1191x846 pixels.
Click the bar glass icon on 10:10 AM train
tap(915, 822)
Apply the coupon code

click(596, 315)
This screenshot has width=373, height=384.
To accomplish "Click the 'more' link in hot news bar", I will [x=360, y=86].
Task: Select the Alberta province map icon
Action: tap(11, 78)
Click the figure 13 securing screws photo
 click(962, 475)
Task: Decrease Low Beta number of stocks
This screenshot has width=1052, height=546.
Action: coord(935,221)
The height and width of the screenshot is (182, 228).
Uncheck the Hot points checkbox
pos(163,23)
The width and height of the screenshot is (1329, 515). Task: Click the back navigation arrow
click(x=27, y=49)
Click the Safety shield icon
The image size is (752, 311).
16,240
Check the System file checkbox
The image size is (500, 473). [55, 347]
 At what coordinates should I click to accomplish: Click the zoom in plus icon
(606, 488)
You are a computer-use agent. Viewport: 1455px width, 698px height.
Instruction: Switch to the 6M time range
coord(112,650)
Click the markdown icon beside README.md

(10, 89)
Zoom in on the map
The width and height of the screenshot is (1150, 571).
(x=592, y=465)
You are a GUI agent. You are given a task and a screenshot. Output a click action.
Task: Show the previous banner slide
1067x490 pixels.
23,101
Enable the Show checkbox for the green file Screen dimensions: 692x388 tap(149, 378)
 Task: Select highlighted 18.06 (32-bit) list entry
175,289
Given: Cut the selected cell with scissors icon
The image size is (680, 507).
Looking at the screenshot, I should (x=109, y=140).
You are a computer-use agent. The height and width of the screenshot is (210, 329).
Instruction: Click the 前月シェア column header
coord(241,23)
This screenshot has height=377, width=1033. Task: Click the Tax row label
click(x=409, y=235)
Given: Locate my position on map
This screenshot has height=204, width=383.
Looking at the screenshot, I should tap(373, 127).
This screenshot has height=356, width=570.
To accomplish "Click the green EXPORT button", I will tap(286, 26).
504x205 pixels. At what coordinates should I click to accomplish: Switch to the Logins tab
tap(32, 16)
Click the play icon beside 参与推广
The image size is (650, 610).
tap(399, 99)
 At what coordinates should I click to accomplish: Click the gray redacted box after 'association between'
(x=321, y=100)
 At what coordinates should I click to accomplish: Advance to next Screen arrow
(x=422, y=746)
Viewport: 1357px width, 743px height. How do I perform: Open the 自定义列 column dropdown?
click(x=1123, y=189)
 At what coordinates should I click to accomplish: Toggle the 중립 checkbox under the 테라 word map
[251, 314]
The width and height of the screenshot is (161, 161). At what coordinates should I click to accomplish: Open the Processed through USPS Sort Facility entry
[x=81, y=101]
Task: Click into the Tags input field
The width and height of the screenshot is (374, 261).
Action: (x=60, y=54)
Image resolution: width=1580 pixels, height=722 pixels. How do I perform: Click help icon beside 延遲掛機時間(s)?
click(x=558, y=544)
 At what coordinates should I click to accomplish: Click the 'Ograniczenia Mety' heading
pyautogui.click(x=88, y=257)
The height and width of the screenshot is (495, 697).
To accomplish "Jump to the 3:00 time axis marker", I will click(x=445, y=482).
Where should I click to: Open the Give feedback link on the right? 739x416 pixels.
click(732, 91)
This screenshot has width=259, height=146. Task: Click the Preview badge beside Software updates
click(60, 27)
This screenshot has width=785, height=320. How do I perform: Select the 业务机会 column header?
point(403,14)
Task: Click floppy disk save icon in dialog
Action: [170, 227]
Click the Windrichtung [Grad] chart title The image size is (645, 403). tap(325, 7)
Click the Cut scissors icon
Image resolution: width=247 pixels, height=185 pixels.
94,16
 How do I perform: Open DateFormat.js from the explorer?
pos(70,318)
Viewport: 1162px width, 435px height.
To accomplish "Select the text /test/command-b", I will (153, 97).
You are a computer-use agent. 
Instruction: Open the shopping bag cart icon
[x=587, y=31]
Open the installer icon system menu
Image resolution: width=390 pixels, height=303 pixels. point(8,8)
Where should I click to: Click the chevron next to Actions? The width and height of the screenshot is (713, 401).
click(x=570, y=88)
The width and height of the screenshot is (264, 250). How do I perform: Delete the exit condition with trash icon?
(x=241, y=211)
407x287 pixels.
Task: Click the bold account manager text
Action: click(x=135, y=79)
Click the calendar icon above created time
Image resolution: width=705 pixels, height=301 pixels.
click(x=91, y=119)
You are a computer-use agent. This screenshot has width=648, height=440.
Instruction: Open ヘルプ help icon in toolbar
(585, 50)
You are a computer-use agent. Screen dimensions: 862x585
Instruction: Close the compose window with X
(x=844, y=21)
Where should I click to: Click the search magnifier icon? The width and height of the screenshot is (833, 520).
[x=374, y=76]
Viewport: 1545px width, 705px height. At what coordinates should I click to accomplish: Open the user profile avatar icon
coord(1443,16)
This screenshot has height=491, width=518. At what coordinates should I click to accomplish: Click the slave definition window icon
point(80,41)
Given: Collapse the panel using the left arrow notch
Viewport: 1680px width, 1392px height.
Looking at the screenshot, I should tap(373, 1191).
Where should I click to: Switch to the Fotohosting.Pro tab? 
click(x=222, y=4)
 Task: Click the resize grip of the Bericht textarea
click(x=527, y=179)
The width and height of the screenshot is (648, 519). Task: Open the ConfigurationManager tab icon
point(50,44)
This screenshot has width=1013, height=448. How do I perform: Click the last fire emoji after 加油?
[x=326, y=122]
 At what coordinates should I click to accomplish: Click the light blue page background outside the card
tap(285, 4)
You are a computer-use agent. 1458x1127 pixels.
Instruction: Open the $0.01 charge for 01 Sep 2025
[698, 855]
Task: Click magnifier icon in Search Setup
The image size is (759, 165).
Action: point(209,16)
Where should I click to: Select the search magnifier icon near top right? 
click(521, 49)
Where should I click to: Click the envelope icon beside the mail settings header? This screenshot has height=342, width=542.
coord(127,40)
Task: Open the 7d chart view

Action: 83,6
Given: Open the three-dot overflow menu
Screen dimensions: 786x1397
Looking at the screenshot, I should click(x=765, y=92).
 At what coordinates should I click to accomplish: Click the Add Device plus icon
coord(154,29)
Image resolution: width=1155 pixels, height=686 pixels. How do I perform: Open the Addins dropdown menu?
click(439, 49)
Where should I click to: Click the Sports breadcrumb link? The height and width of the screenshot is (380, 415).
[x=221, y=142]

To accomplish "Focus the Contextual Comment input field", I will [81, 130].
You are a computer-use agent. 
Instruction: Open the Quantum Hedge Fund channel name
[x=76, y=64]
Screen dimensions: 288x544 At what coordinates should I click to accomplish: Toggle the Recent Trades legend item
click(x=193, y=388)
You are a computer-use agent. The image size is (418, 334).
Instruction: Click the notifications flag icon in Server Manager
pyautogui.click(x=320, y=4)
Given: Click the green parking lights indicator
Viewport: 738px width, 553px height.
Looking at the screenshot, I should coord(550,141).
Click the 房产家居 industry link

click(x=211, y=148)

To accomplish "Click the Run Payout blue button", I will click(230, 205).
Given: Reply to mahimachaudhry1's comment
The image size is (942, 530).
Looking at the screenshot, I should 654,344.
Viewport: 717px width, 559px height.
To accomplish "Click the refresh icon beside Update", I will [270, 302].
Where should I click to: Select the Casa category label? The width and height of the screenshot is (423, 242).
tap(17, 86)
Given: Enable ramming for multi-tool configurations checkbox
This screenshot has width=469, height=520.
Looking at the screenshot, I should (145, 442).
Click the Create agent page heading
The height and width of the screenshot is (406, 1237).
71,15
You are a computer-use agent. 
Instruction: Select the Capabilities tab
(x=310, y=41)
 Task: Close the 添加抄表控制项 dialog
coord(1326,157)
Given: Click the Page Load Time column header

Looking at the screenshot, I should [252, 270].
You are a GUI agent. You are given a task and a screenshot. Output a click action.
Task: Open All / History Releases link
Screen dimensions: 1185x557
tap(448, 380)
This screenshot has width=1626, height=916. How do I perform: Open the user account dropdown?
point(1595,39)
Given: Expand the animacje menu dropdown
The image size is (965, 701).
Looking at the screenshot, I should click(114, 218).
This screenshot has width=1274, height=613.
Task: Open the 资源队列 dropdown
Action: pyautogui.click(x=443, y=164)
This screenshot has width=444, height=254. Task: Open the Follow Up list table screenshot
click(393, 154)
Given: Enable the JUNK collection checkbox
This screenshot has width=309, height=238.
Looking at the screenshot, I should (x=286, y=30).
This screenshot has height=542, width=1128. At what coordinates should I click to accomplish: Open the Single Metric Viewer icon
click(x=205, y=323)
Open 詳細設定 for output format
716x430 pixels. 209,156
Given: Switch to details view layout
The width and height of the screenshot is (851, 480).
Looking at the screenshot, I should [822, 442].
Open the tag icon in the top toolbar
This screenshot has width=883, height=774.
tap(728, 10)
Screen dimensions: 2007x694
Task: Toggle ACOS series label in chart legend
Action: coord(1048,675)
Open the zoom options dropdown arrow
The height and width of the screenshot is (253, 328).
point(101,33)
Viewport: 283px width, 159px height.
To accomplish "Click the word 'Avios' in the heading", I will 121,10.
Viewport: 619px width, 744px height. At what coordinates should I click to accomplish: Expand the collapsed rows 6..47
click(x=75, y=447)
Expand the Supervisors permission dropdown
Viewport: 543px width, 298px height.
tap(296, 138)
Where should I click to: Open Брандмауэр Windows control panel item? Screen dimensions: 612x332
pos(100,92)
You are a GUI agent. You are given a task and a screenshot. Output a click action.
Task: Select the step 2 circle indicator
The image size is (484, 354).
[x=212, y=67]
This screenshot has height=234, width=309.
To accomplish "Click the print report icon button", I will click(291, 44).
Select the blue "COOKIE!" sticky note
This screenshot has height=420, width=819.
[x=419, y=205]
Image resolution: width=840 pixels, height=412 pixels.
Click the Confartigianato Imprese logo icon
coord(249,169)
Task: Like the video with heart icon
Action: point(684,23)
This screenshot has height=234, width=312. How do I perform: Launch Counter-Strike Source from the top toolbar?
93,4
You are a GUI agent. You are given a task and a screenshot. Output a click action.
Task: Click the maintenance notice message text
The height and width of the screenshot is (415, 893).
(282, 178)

┄┄┄┄┄┄┄┄┄┄

**THE TASK**
The range runs from the line with "The width and height of the screenshot is (851, 480)." up to and including the line with "Open the tag icon in the top toolbar" in the listing above; please write out exactly those lines and nothing more.

**EXPECTED ANSWER**
The width and height of the screenshot is (851, 480).
Looking at the screenshot, I should [822, 442].
Open the tag icon in the top toolbar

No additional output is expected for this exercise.